Internationale Studie
Kriminelle unterwandern den Fußball

Aufgrund ihrer zunehmenden wirtschaftlichen Bedeutung bietet die Fußballbranche laut einer internationalen Studie eine perfekte Plattform für Kriminelle, die den Sport für illegale Geldwäsche missbrauchen. Die internationale Regierungs-Organisation kämpft deshalb verstärkt gegen diese Machenschaften und hat hierfür Standards erarbeitet. Die Probleme sind auch dem Deutschen Fußball-Bund bekannt.

PARIS/KÖLN. Im internationalen Fußball-Geschäft seien bereits mehr als 20 Fälle von Geldwäsche bekannt, warnt die Financial Action Task Force (FATF) in ihrer Studie.

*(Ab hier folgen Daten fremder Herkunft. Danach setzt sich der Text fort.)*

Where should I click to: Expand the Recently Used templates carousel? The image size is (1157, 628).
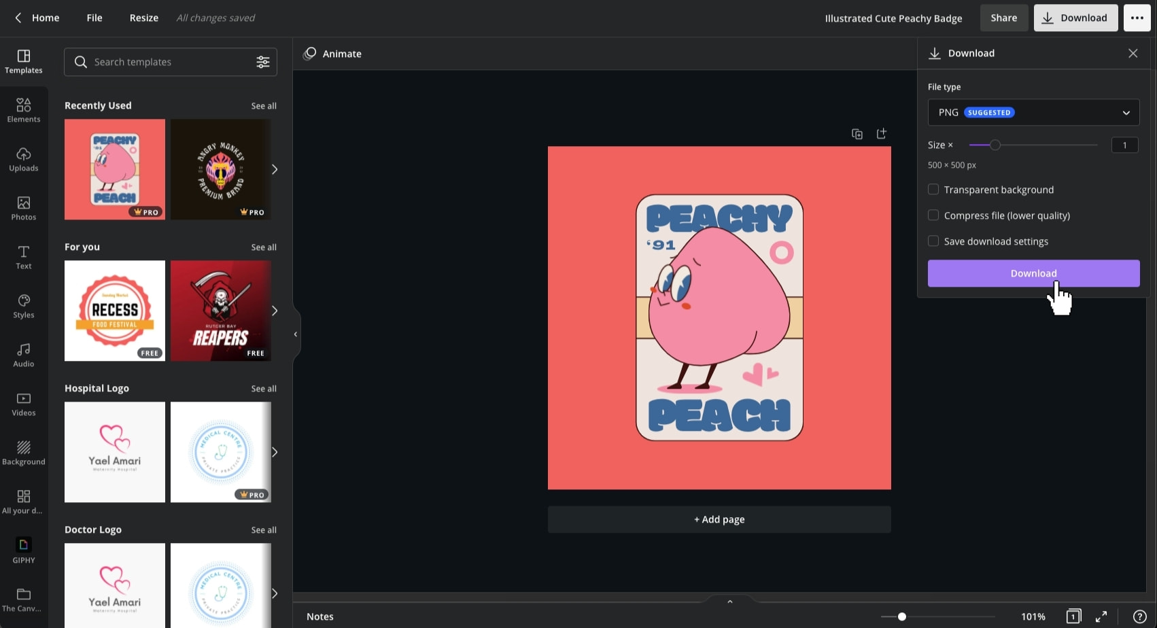275,169
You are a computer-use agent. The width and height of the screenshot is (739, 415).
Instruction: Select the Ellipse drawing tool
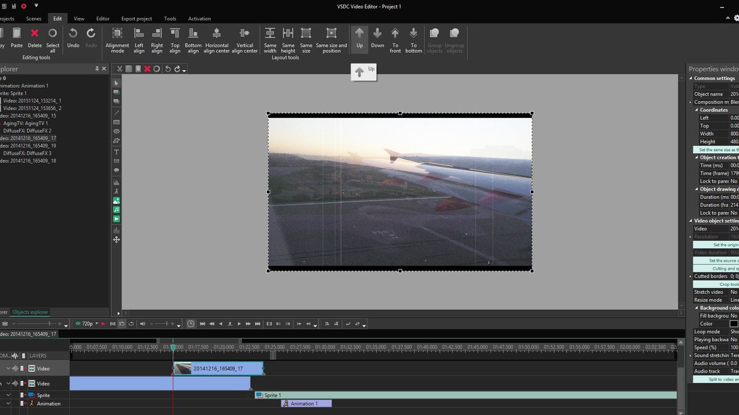click(116, 132)
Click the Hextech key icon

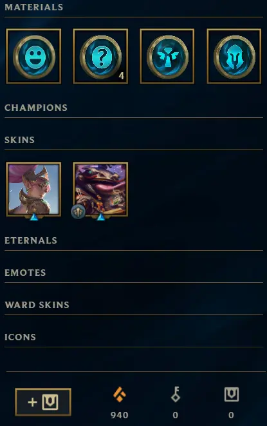pyautogui.click(x=176, y=394)
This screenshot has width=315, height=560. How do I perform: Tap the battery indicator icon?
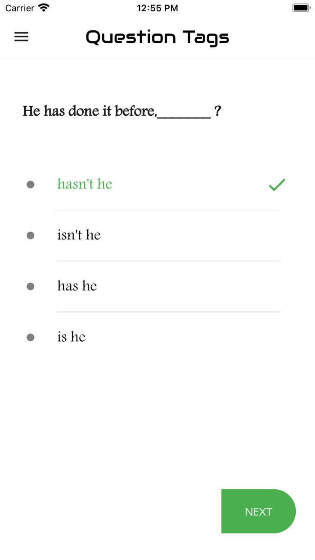pyautogui.click(x=301, y=7)
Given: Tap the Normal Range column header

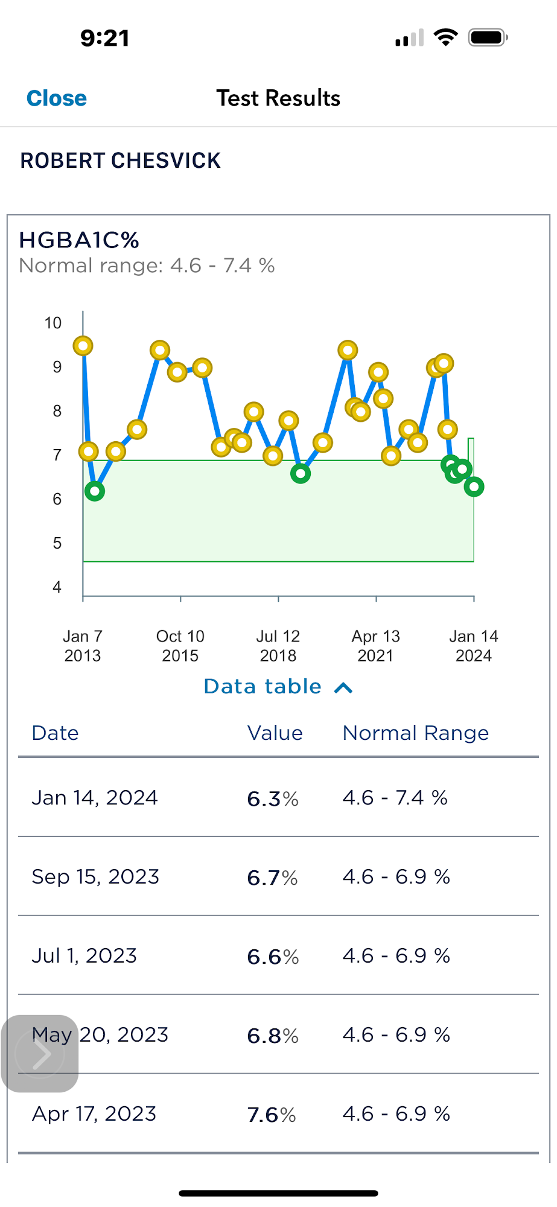Looking at the screenshot, I should pos(416,733).
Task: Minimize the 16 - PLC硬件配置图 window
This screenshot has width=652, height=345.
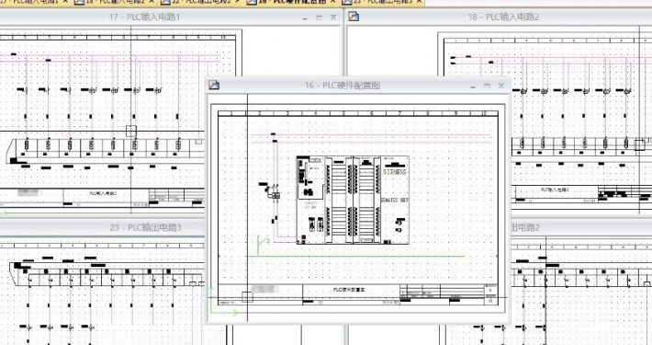Action: point(473,86)
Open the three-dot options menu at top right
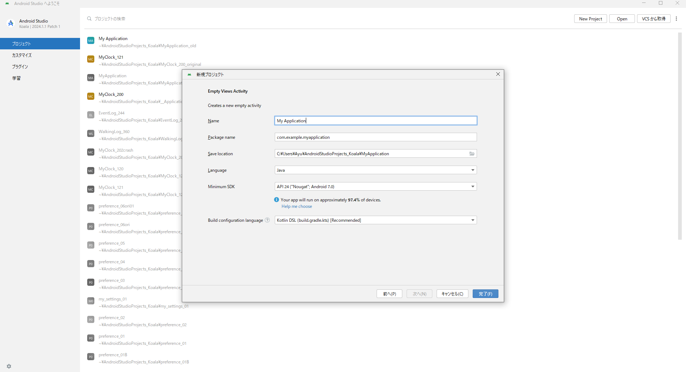This screenshot has width=686, height=372. tap(676, 19)
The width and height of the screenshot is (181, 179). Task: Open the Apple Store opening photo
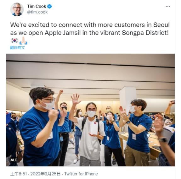point(90,110)
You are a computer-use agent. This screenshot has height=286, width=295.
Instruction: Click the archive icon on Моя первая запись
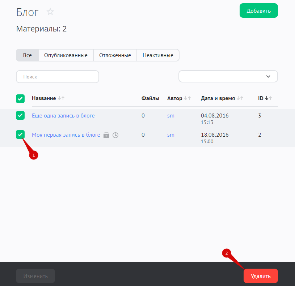click(106, 135)
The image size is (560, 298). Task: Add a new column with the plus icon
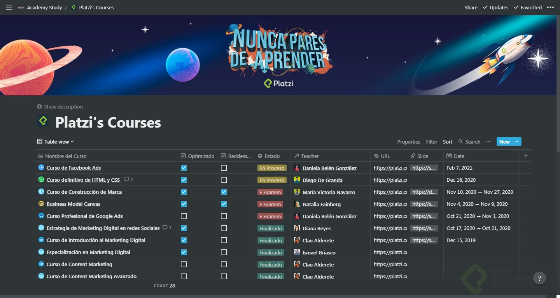[526, 156]
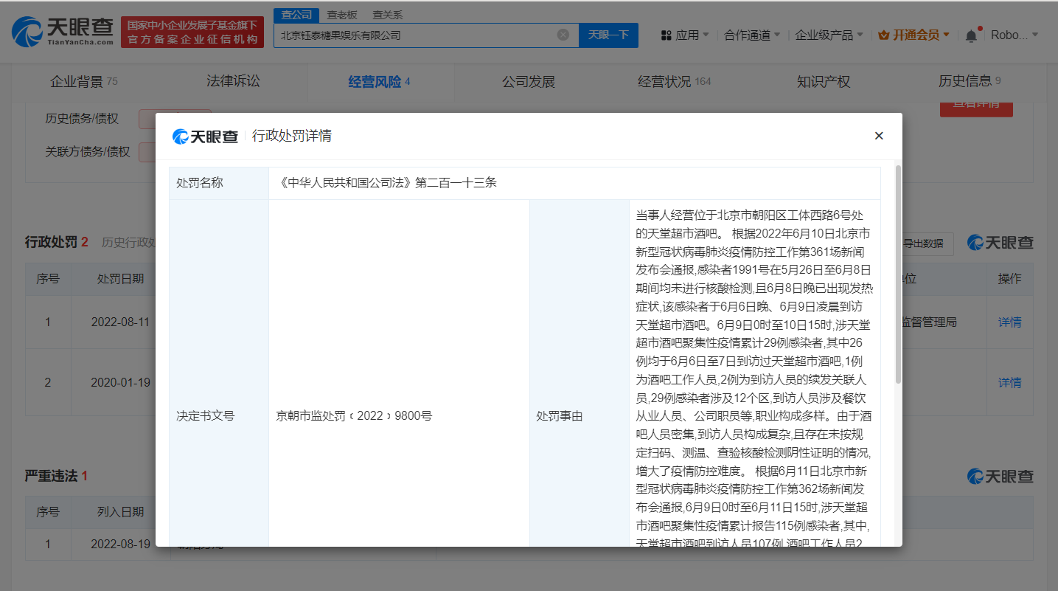Switch to the 查老板 tab

click(x=341, y=14)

Die FATF berichtet über eine Reihe von Einfallstoren: Der Kauf eines klammen Klubs durch einen Investor, dessen Gelder aus kriminellen Aktivitäten stammen; Unregelmäßigkeiten im Spieler-Transfermarkt; manipulierte Wetten; dubiose Finanzströme bei Vermarktungsverträgen von Spielern sowie zwielichtigen Werbeverträgen. „Es gibt zu wenig Transparenz. In vielen Ländern existieren keine Aufsichtsbehörden, die Geldwäsche im Fußball überwachen“, sagte Studien-Betreuer Vincent Schmoll.

Das Fußball-Business erreichte nach Angaben der Wirtschaftsprüfungsgesellschaft Deloitte im Jahr 2007 allein in Europa ein Volumen von 13,8 Mrd. Euro. Über die Hälfte davon setzen die Klubs der fünf Top-Ligen in England, Deutschland, Spanien, Italien und Frankreich um. Deren Umsätze haben sich in zehn Jahren von 2,5 Mrd. Euro auf 7,9 Mrd. Euro pro Saison mehr als verdreifacht.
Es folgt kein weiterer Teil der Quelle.